■ WHAT YOU NEED TO DO: Please copy all of the records exactly, leaving nothing out.

■ SOURCE MATERIAL:

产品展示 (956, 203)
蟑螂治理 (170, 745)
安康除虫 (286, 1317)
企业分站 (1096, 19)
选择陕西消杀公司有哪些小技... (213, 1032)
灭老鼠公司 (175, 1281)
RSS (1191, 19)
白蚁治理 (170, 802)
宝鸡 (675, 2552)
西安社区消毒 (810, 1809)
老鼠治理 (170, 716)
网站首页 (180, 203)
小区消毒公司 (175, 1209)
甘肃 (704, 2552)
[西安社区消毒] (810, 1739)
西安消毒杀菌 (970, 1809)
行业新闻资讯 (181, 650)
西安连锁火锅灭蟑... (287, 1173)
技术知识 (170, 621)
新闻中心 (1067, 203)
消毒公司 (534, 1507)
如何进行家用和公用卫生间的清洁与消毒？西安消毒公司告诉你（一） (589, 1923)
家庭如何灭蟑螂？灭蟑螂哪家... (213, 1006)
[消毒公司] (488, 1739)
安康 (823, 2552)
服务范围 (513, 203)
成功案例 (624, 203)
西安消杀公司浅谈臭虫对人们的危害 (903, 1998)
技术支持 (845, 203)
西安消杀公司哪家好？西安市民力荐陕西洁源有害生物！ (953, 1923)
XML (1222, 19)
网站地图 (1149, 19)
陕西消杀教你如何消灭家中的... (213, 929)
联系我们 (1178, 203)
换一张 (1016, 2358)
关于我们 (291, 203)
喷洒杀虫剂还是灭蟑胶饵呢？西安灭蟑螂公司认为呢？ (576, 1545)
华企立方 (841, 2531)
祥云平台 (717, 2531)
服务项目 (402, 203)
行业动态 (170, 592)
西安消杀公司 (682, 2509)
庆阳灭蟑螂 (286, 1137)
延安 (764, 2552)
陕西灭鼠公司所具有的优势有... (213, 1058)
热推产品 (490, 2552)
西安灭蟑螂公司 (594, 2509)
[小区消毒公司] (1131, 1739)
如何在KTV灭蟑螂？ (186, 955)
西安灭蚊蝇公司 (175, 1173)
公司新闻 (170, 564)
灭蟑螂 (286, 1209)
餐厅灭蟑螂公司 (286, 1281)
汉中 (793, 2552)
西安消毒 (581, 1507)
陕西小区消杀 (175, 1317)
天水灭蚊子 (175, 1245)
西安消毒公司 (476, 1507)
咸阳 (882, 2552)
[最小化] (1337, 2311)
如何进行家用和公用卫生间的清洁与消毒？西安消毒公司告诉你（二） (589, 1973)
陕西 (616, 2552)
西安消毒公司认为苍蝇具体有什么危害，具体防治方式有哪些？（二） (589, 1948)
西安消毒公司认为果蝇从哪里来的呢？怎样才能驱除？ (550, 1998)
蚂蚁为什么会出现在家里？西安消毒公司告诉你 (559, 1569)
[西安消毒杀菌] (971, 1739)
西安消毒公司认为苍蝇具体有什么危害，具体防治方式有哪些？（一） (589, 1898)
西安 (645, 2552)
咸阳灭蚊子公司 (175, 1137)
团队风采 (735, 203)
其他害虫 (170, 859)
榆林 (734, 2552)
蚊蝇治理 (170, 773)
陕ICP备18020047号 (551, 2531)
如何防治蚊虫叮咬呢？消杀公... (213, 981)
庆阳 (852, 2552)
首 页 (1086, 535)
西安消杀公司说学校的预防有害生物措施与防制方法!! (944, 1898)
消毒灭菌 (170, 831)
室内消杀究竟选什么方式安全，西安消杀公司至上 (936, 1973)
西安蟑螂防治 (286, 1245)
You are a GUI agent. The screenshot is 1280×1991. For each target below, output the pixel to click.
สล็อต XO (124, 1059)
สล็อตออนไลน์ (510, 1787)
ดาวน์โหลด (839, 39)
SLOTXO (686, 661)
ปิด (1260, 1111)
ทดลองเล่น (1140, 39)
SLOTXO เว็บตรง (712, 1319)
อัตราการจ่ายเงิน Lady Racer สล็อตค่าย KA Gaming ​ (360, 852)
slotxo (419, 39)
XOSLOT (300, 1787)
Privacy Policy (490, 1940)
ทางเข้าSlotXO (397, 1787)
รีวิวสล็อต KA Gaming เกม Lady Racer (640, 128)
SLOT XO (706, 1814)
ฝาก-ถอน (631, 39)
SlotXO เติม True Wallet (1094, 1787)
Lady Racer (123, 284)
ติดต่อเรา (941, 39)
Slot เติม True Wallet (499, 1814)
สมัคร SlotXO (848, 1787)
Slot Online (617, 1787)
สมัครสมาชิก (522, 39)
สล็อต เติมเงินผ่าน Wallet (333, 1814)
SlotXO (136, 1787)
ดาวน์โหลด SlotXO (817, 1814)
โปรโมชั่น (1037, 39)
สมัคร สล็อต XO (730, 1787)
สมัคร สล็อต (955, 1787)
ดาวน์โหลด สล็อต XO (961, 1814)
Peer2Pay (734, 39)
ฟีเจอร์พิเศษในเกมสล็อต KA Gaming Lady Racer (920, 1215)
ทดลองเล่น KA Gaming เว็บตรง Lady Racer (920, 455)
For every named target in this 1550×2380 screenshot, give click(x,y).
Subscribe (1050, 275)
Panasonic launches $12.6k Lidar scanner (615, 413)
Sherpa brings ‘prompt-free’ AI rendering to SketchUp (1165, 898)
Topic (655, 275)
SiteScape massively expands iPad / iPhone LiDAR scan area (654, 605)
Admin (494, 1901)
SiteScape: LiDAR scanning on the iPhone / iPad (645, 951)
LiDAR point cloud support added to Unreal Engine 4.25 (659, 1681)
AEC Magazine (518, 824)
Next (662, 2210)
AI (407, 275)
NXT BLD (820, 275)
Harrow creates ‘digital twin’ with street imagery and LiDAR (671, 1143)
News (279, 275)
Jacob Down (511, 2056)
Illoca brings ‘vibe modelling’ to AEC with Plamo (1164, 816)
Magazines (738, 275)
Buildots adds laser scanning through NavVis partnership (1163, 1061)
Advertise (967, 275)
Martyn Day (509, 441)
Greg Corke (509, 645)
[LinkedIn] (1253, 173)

■ OUTPUT OF THE TASK:
产品展示 (956, 203)
蟑螂治理 (170, 745)
安康除虫 (286, 1317)
企业分站 (1096, 19)
选择陕西消杀公司有哪些小技... (213, 1032)
灭老鼠公司 (175, 1281)
RSS (1191, 19)
白蚁治理 (170, 802)
宝鸡 (675, 2552)
西安社区消毒 (810, 1809)
老鼠治理 (170, 716)
网站首页 (180, 203)
小区消毒公司 (175, 1209)
甘肃 (704, 2552)
[西安社区消毒] (810, 1739)
西安消毒杀菌 (970, 1809)
行业新闻资讯 (181, 650)
西安连锁火锅灭蟑... (287, 1173)
技术知识 (170, 621)
新闻中心 (1067, 203)
消毒公司 (534, 1507)
如何进行家用和公用卫生间的清洁与消毒？西安消毒公司告诉你（一） (589, 1923)
家庭如何灭蟑螂？灭蟑螂哪家... (213, 1006)
[消毒公司] (488, 1739)
安康 (823, 2552)
服务范围 (513, 203)
成功案例 (624, 203)
西安消杀公司浅谈臭虫对人们的危害 (903, 1998)
技术支持 (845, 203)
西安消杀公司哪家好？西安市民力荐陕西洁源有害生物！ (953, 1923)
XML (1222, 19)
网站地图 (1149, 19)
陕西消杀教你如何消灭家中的... (213, 929)
联系我们 (1178, 203)
换一张 (1016, 2358)
关于我们 (291, 203)
喷洒杀虫剂还是灭蟑胶饵呢？西安灭蟑螂公司认为呢？ (576, 1545)
华企立方 (841, 2531)
祥云平台 (717, 2531)
服务项目 (402, 203)
行业动态 (170, 592)
西安消杀公司 (682, 2509)
庆阳灭蟑螂 (286, 1137)
延安 (764, 2552)
陕西灭鼠公司所具有的优势有... (213, 1058)
热推产品 (490, 2552)
西安灭蟑螂公司 (594, 2509)
[小区消毒公司] (1131, 1739)
如何在KTV灭蟑螂？ (186, 955)
西安灭蚊蝇公司 (175, 1173)
公司新闻 (170, 564)
灭蟑螂 (286, 1209)
餐厅灭蟑螂公司 (286, 1281)
汉中 (793, 2552)
西安消毒 (581, 1507)
陕西小区消杀 (175, 1317)
天水灭蚊子 (175, 1245)
西安消毒公司 (476, 1507)
咸阳 (882, 2552)
[最小化] (1337, 2311)
如何进行家用和公用卫生间的清洁与消毒？西安消毒公司告诉你（二） (589, 1973)
陕西 (616, 2552)
西安消毒公司认为苍蝇具体有什么危害，具体防治方式有哪些？（二） (589, 1948)
西安消毒公司认为果蝇从哪里来的呢？怎样才能驱除？ (550, 1998)
蚂蚁为什么会出现在家里？西安消毒公司告诉你 (559, 1569)
[西安消毒杀菌] (971, 1739)
西安消毒公司认为苍蝇具体有什么危害，具体防治方式有哪些？（一） (589, 1898)
西安 (645, 2552)
咸阳灭蚊子公司 (175, 1137)
团队风采 (735, 203)
其他害虫 (170, 859)
榆林 (734, 2552)
蚊蝇治理 (170, 773)
陕ICP备18020047号 (551, 2531)
如何防治蚊虫叮咬呢？消杀公... (213, 981)
庆阳 (852, 2552)
首 页 (1086, 535)
西安消杀公司说学校的预防有害生物措施与防制方法!! (944, 1898)
消毒灭菌 (170, 831)
室内消杀究竟选什么方式安全，西安消杀公司至上 (936, 1973)
西安蟑螂防治 (286, 1245)
You are a GUI agent. The screenshot is 1280×1991. For each target below, output the pixel to click.
สล็อต XO (124, 1059)
สล็อตออนไลน์ (510, 1787)
ดาวน์โหลด (839, 39)
SLOTXO (686, 661)
ปิด (1260, 1111)
ทดลองเล่น (1140, 39)
SLOTXO เว็บตรง (712, 1319)
อัตราการจ่ายเงิน Lady Racer สล็อตค่าย KA Gaming ​ (360, 852)
slotxo (419, 39)
XOSLOT (300, 1787)
Privacy Policy (490, 1940)
ทางเข้าSlotXO (397, 1787)
รีวิวสล็อต KA Gaming เกม Lady Racer (640, 128)
SLOT XO (706, 1814)
ฝาก-ถอน (631, 39)
SlotXO เติม True Wallet (1094, 1787)
Lady Racer (123, 284)
ติดต่อเรา (941, 39)
Slot เติม True Wallet (499, 1814)
สมัคร SlotXO (848, 1787)
Slot Online (617, 1787)
สมัครสมาชิก (522, 39)
สล็อต เติมเงินผ่าน Wallet (333, 1814)
SlotXO (136, 1787)
ดาวน์โหลด SlotXO (817, 1814)
โปรโมชั่น (1037, 39)
สมัคร สล็อต XO (730, 1787)
สมัคร สล็อต (955, 1787)
ดาวน์โหลด สล็อต XO (961, 1814)
Peer2Pay (734, 39)
ฟีเจอร์พิเศษในเกมสล็อต KA Gaming Lady Racer (920, 1215)
ทดลองเล่น KA Gaming เว็บตรง Lady Racer (920, 455)
For every named target in this 1550×2380 screenshot, give click(x,y).
Subscribe (1050, 275)
Panasonic launches $12.6k Lidar scanner (615, 413)
Sherpa brings ‘prompt-free’ AI rendering to SketchUp (1165, 898)
Topic (655, 275)
SiteScape massively expands iPad / iPhone LiDAR scan area (654, 605)
Admin (494, 1901)
SiteScape: LiDAR scanning on the iPhone / iPad (645, 951)
LiDAR point cloud support added to Unreal Engine 4.25 (659, 1681)
AEC Magazine (518, 824)
Next (662, 2210)
AI (407, 275)
NXT BLD (820, 275)
Harrow creates ‘digital twin’ with street imagery and LiDAR (671, 1143)
News (279, 275)
Jacob Down (511, 2056)
Illoca brings ‘vibe modelling’ to AEC with Plamo (1164, 816)
Magazines (738, 275)
Buildots adds laser scanning through NavVis partnership (1163, 1061)
Advertise (967, 275)
Martyn Day (509, 441)
Greg Corke (509, 645)
[LinkedIn] (1253, 173)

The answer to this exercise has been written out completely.